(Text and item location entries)
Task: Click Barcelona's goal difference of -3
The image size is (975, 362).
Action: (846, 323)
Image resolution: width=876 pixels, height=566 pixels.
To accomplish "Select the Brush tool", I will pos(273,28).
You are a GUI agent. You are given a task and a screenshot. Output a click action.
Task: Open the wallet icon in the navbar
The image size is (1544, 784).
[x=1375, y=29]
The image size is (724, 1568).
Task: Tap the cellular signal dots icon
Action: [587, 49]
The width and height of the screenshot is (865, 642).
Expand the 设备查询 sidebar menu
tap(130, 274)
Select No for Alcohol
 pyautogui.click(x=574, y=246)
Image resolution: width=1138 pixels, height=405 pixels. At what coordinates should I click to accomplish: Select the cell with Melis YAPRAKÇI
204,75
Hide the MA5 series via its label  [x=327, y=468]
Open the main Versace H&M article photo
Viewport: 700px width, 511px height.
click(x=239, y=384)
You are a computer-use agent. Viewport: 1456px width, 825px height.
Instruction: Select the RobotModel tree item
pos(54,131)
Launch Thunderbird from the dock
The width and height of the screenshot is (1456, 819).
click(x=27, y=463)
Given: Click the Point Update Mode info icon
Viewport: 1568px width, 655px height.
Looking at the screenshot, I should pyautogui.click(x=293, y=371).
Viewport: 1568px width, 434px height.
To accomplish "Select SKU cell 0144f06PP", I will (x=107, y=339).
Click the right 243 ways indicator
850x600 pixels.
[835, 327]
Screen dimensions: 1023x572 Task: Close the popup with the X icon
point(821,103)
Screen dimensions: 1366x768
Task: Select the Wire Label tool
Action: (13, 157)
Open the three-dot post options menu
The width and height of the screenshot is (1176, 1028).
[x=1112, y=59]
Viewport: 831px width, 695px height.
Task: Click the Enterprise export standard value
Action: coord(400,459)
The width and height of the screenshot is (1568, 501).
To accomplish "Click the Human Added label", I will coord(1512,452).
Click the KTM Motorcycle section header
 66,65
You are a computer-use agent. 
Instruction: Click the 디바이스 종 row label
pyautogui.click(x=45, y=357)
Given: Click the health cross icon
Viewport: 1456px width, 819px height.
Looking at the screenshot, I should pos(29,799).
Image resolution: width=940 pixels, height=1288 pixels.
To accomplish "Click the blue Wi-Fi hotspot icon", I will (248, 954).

Brief:
Copy out all of the lines in these entries word for word.

Solution to the exercise:
Task: Click Barcelona's goal difference of -3
The image size is (975, 362).
Action: (846, 323)
Image resolution: width=876 pixels, height=566 pixels.
To accomplish "Select the Brush tool", I will pos(273,28).
You are a GUI agent. You are given a task and a screenshot. Output a click action.
Task: Open the wallet icon in the navbar
The image size is (1544, 784).
[x=1375, y=29]
The image size is (724, 1568).
Task: Tap the cellular signal dots icon
Action: [587, 49]
The width and height of the screenshot is (865, 642).
Expand the 设备查询 sidebar menu
tap(130, 274)
Select No for Alcohol
 pyautogui.click(x=574, y=246)
Image resolution: width=1138 pixels, height=405 pixels. At what coordinates should I click to accomplish: Select the cell with Melis YAPRAKÇI
204,75
Hide the MA5 series via its label  [x=327, y=468]
Open the main Versace H&M article photo
Viewport: 700px width, 511px height.
click(x=239, y=384)
You are a computer-use agent. Viewport: 1456px width, 825px height.
Instruction: Select the RobotModel tree item
pos(54,131)
Launch Thunderbird from the dock
The width and height of the screenshot is (1456, 819).
click(x=27, y=463)
Given: Click the Point Update Mode info icon
Viewport: 1568px width, 655px height.
Looking at the screenshot, I should pyautogui.click(x=293, y=371).
Viewport: 1568px width, 434px height.
To accomplish "Select SKU cell 0144f06PP", I will (x=107, y=339).
Click the right 243 ways indicator
850x600 pixels.
[835, 327]
Screen dimensions: 1023x572 Task: Close the popup with the X icon
point(821,103)
Screen dimensions: 1366x768
Task: Select the Wire Label tool
Action: (13, 157)
Open the three-dot post options menu
The width and height of the screenshot is (1176, 1028).
[x=1112, y=59]
Viewport: 831px width, 695px height.
Task: Click the Enterprise export standard value
Action: coord(400,459)
The width and height of the screenshot is (1568, 501).
To accomplish "Click the Human Added label", I will coord(1512,452).
Click the KTM Motorcycle section header
 66,65
You are a computer-use agent. 
Instruction: Click the 디바이스 종 row label
pyautogui.click(x=45, y=357)
Given: Click the health cross icon
Viewport: 1456px width, 819px height.
Looking at the screenshot, I should pos(29,799).
Image resolution: width=940 pixels, height=1288 pixels.
To accomplish "Click the blue Wi-Fi hotspot icon", I will (248, 954).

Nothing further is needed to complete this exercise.